_EXERCISE DESCRIPTION_
Switch "location" to "position" and write out the data again from the line with "Identify the location of seq-segment: a 3'." through the end of the data, changing nothing else. Leave the pictures out of your answer.

_GIVEN RECORDS_
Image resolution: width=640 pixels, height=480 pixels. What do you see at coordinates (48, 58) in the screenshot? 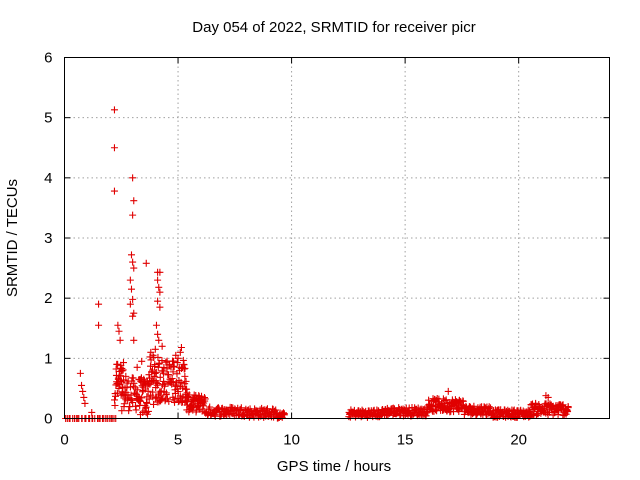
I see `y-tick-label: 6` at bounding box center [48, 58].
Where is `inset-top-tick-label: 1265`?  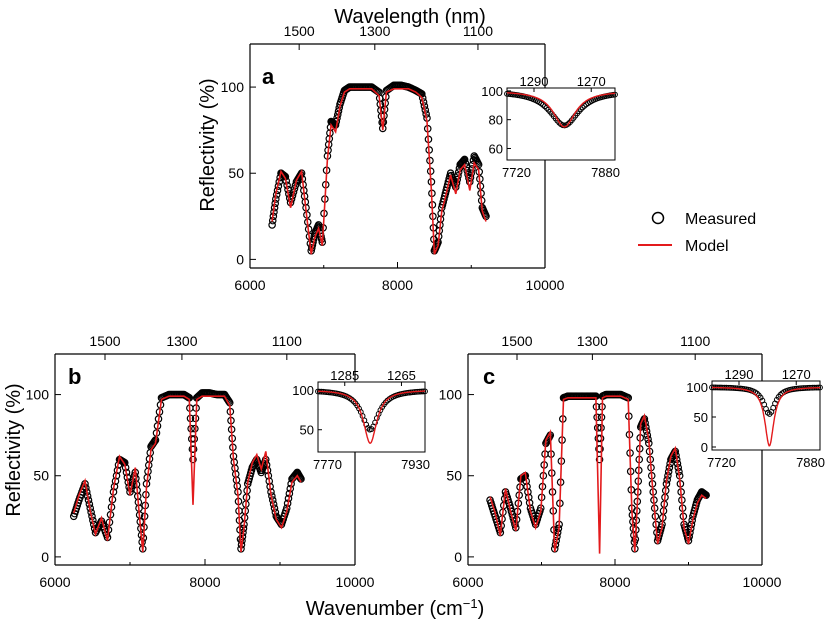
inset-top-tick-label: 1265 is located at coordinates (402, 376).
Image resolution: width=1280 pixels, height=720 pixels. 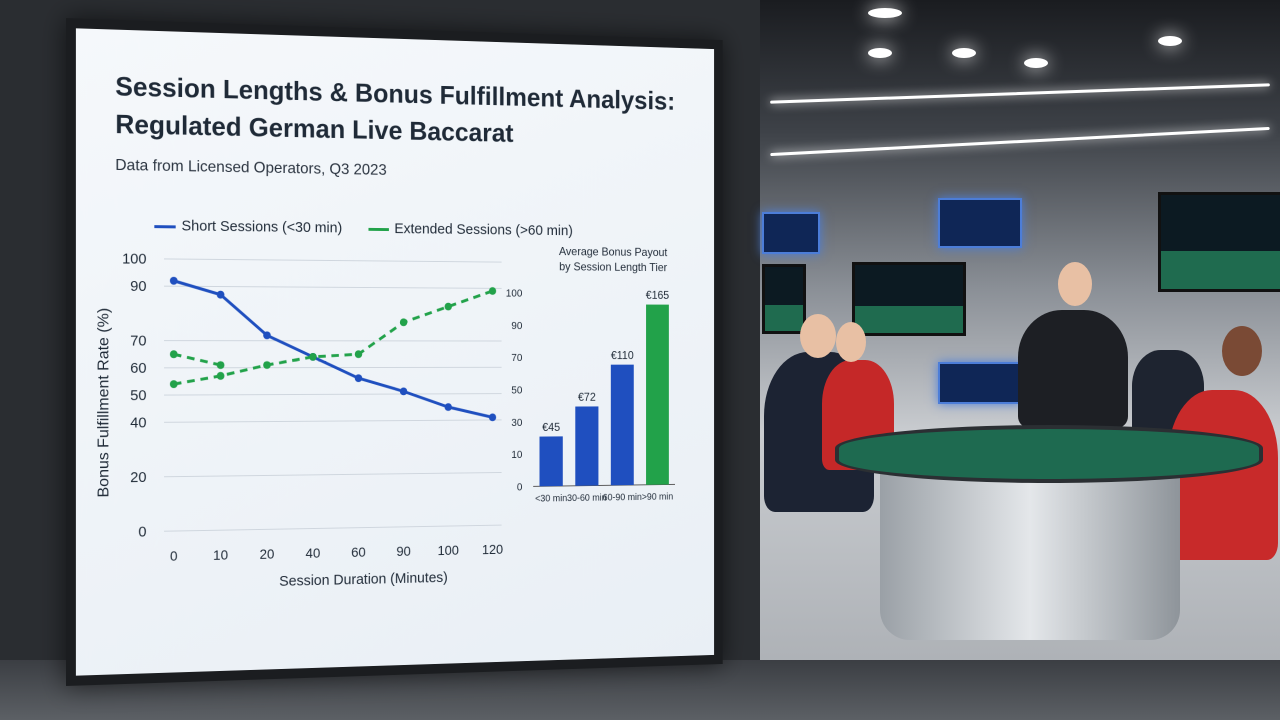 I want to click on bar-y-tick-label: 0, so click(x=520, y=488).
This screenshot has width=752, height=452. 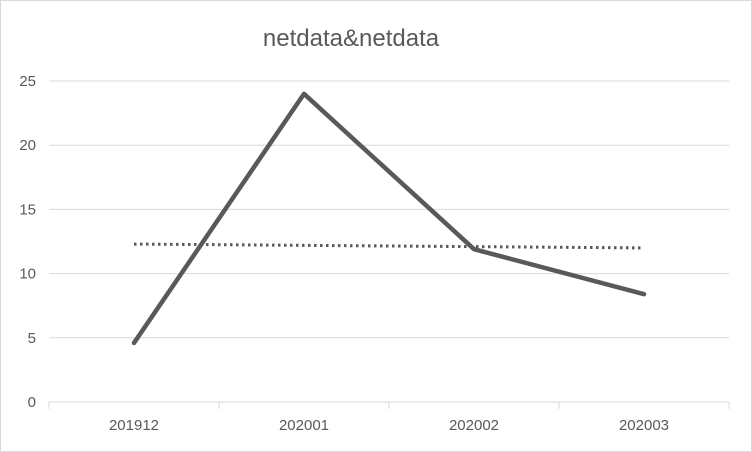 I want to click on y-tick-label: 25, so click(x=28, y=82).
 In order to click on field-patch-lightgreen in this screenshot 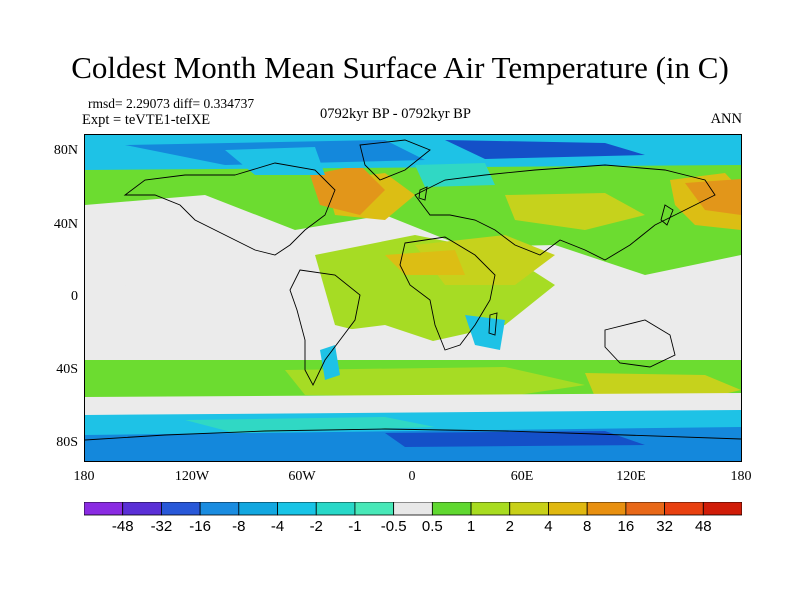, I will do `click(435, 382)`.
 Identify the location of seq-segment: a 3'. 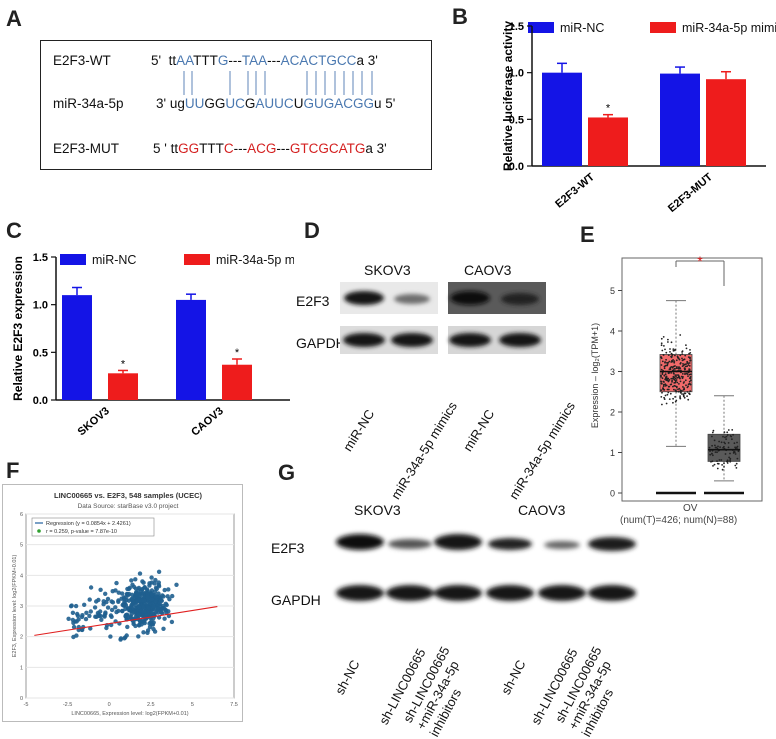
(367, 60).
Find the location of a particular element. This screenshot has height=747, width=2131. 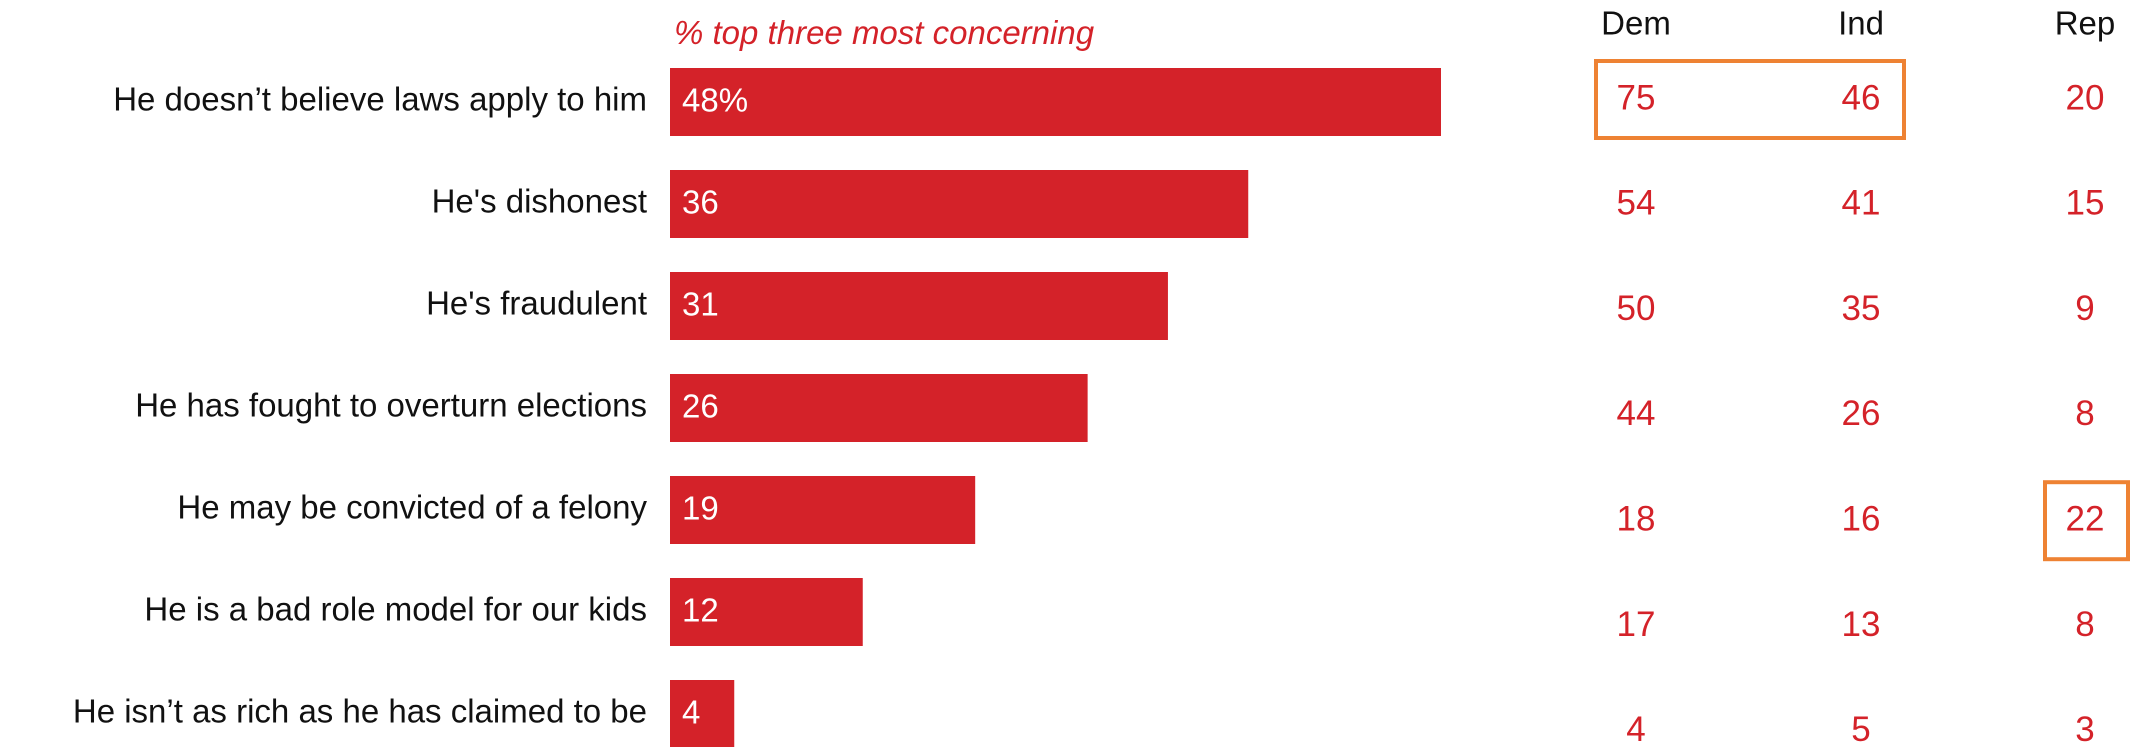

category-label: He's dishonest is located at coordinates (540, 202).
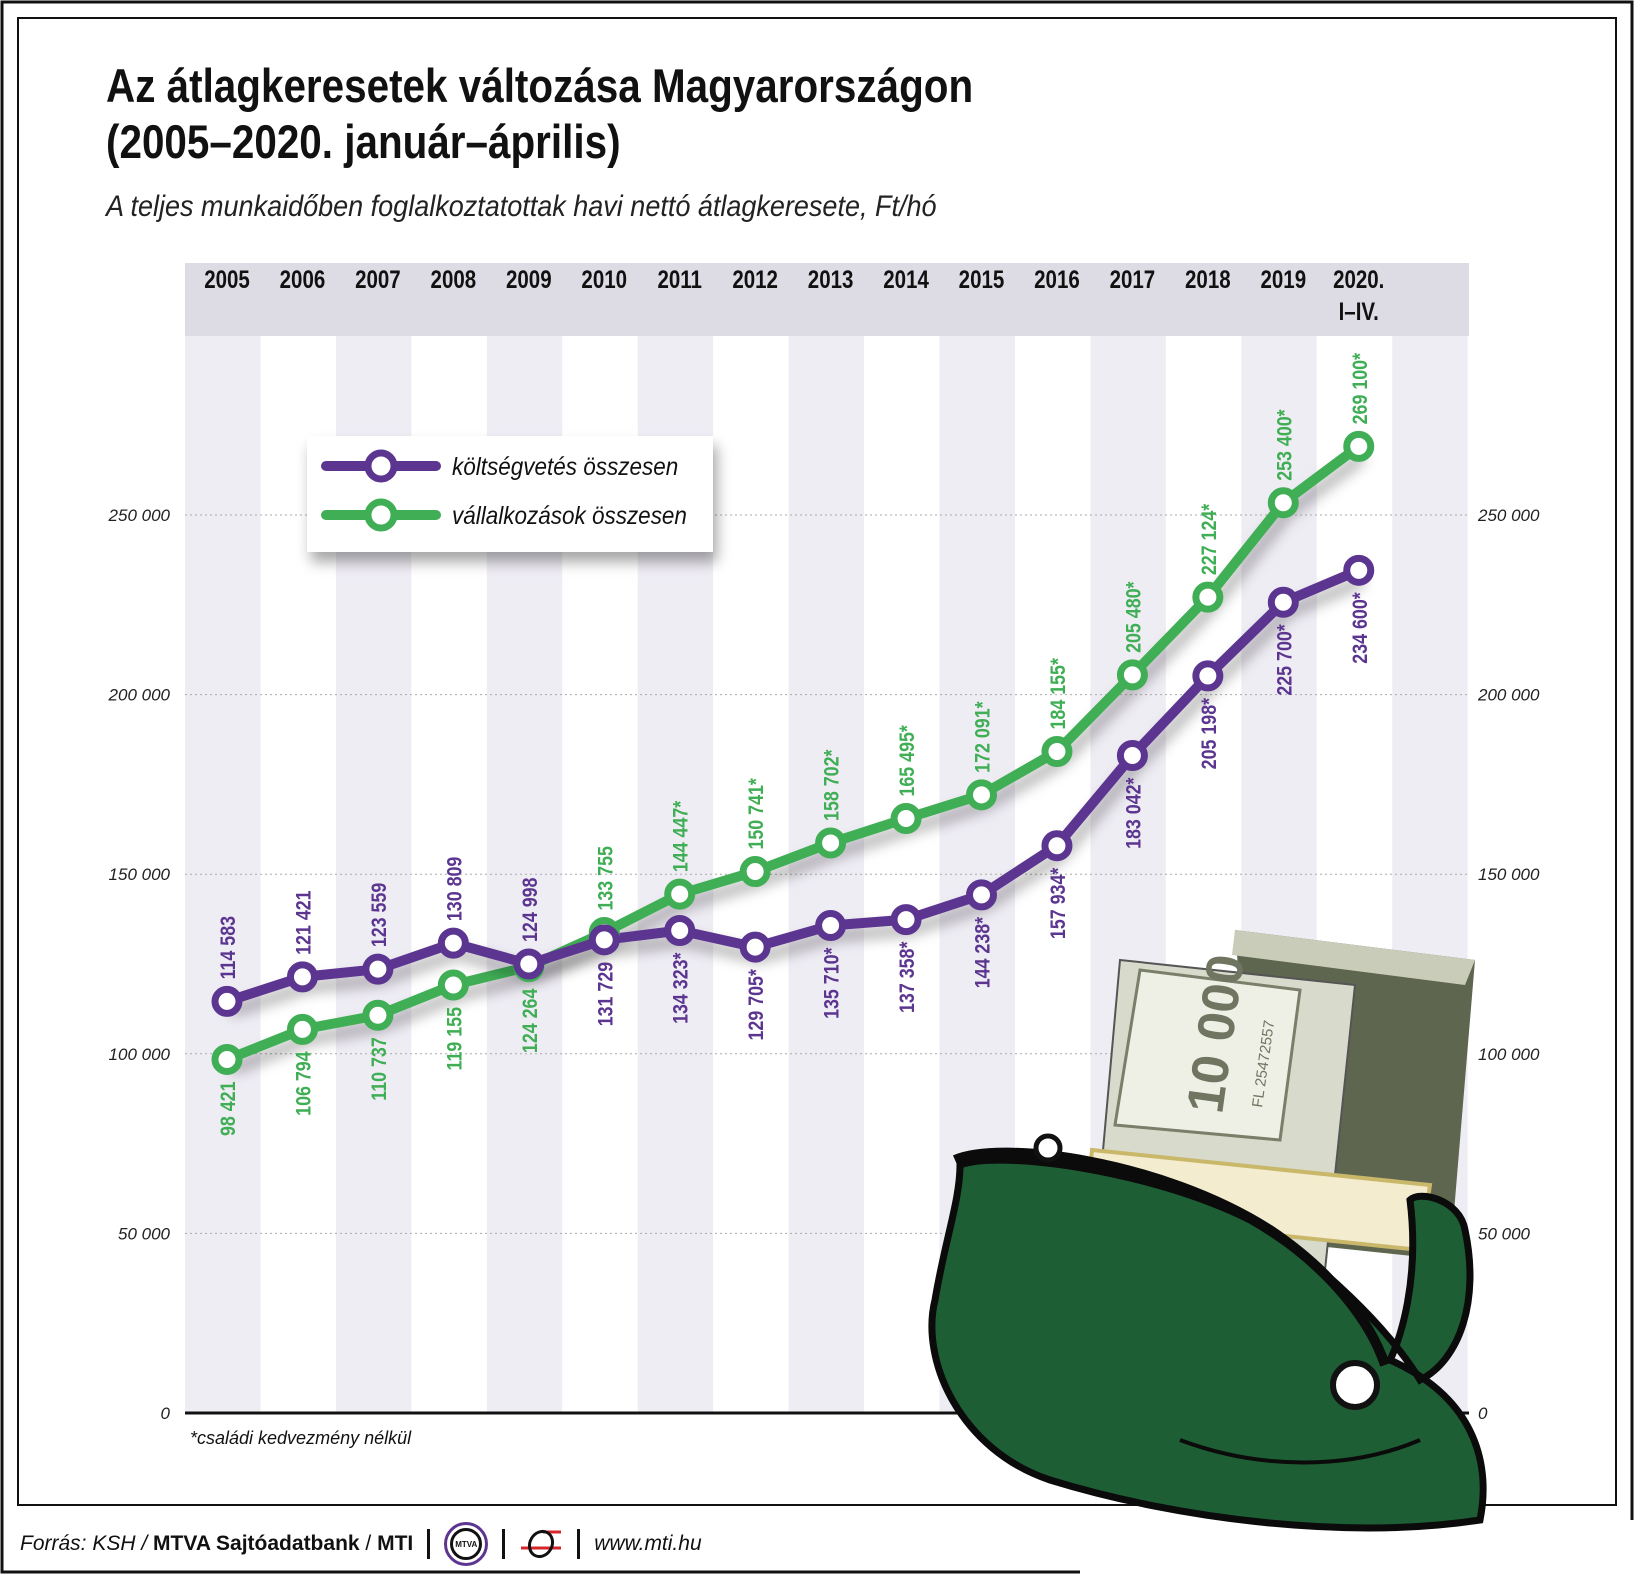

_RESULT_
 Identify the position of seq-segment: a 3'. 
(367, 60).
Find the position of a particular element. This screenshot has height=747, width=2131. 

category-label: He's dishonest is located at coordinates (540, 202).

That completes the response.